What is required: Answer with the exact lines of the following material from the one containing "Новосибирск (536, 1899)" through the one containing "Поиск по законам (772, 136)", both end lines included.

Source material:
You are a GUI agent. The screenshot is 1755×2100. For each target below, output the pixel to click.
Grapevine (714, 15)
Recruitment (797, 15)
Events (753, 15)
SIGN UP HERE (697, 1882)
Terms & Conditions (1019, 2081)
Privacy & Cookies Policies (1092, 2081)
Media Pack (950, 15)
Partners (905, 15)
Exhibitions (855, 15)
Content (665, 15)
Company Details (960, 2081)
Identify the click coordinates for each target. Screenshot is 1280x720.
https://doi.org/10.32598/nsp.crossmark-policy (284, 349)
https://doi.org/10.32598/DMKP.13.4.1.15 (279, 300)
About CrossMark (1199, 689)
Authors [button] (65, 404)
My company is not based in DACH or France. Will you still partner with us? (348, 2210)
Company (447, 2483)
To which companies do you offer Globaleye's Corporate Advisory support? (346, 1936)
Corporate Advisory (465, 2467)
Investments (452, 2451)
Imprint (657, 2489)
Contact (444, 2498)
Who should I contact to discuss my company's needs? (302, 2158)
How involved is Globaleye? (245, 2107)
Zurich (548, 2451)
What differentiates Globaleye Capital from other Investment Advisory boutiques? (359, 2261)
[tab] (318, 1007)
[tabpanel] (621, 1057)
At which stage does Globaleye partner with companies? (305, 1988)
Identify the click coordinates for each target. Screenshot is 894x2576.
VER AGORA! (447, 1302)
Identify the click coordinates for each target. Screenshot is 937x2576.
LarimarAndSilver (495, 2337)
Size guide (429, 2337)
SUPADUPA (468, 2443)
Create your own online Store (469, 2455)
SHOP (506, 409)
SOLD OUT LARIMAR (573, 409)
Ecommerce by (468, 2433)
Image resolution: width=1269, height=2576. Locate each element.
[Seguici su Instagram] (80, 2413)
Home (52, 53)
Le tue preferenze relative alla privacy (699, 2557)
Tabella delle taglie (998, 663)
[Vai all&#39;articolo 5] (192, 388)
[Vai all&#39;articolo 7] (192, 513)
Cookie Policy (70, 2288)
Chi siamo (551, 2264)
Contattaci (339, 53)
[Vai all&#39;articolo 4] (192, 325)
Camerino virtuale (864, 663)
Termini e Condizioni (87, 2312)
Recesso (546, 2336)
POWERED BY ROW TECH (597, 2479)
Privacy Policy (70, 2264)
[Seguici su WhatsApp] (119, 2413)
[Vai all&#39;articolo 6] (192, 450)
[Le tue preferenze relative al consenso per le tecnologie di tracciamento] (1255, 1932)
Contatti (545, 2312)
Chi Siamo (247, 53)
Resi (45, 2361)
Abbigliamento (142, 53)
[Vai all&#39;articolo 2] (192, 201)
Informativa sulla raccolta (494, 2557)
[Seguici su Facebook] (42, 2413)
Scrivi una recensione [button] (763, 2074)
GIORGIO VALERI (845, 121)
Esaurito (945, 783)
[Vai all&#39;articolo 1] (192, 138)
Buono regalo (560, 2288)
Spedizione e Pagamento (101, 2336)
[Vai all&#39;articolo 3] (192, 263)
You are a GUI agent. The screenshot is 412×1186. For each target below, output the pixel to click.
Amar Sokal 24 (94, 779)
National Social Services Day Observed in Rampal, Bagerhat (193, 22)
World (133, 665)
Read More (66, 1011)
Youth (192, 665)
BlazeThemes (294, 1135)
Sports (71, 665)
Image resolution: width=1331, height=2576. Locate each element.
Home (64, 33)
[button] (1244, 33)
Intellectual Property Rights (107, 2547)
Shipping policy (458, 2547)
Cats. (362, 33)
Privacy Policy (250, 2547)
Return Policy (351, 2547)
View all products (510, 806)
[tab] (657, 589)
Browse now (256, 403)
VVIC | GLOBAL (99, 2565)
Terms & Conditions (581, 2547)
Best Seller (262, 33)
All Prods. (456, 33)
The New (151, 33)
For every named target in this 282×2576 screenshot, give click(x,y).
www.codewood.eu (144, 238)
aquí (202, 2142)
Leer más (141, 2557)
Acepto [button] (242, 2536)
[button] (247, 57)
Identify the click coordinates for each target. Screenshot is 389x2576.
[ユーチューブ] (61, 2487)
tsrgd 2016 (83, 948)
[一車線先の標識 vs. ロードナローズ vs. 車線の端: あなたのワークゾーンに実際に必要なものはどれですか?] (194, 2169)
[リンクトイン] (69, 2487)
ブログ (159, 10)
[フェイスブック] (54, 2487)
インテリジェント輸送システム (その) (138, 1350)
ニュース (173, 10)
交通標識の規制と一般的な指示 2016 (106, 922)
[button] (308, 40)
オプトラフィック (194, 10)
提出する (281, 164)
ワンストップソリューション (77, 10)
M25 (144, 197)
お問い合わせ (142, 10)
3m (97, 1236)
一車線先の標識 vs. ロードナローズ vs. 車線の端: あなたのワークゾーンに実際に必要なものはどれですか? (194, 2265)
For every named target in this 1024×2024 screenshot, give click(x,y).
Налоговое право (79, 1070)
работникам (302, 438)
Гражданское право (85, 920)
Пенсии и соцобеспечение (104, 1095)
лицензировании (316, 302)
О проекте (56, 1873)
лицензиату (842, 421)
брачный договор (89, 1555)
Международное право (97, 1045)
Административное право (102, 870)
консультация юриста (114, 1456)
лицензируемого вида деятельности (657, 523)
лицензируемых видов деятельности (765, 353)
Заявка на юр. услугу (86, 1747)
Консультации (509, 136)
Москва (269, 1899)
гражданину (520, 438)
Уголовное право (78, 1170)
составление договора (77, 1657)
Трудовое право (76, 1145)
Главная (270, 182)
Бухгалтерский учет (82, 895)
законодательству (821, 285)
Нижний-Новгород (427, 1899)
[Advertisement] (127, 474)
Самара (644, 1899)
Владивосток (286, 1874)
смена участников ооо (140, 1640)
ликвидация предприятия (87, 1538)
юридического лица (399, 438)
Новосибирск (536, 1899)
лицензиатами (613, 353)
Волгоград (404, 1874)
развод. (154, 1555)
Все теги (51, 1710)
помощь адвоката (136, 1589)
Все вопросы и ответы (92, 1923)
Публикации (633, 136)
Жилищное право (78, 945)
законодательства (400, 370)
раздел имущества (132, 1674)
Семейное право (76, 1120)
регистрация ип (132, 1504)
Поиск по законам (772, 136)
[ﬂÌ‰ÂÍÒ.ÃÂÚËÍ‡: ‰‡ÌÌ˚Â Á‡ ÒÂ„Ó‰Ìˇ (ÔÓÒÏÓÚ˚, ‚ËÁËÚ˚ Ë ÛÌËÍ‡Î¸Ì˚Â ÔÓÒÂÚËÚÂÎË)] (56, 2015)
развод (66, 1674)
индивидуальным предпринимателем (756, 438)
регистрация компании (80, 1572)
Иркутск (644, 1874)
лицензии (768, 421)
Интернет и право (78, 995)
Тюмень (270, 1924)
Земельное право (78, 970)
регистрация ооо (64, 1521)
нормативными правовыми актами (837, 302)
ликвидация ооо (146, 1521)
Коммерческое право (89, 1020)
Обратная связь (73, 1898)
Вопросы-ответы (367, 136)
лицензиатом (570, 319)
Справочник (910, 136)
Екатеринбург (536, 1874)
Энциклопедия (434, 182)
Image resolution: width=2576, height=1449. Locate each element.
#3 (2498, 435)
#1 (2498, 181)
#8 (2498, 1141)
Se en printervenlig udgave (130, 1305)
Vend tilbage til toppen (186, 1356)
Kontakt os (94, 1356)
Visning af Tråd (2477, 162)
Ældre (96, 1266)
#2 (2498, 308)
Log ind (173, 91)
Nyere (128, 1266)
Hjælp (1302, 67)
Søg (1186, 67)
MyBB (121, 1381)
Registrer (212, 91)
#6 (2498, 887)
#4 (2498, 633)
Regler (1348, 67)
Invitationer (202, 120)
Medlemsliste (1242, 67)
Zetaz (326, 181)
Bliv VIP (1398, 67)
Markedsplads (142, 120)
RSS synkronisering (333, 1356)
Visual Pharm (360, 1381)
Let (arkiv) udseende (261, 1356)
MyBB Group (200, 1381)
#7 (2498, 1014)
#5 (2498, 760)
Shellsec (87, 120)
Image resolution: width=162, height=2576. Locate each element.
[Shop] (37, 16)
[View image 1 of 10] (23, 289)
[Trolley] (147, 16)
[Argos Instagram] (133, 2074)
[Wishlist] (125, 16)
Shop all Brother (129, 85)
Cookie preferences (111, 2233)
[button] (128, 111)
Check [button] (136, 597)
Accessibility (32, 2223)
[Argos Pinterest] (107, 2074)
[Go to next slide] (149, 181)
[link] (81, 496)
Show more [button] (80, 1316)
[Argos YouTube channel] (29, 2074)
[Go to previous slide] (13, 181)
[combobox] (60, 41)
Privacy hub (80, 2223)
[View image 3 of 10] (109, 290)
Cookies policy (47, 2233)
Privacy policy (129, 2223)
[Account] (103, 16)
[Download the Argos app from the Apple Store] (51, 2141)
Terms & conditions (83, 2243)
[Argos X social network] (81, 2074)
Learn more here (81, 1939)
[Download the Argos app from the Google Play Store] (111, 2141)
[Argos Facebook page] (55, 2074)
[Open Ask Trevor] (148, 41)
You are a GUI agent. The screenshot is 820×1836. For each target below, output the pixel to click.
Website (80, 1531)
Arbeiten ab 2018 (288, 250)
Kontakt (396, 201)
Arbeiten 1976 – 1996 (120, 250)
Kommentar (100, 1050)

Answer:
Новосибирск (536, 1899)
лицензиатами (613, 353)
Волгоград (404, 1874)
развод. (154, 1555)
Все теги (51, 1710)
помощь адвоката (136, 1589)
Все вопросы и ответы (92, 1923)
Публикации (633, 136)
Жилищное право (78, 945)
законодательства (400, 370)
раздел имущества (132, 1674)
Семейное право (76, 1120)
регистрация ип (132, 1504)
Поиск по законам (772, 136)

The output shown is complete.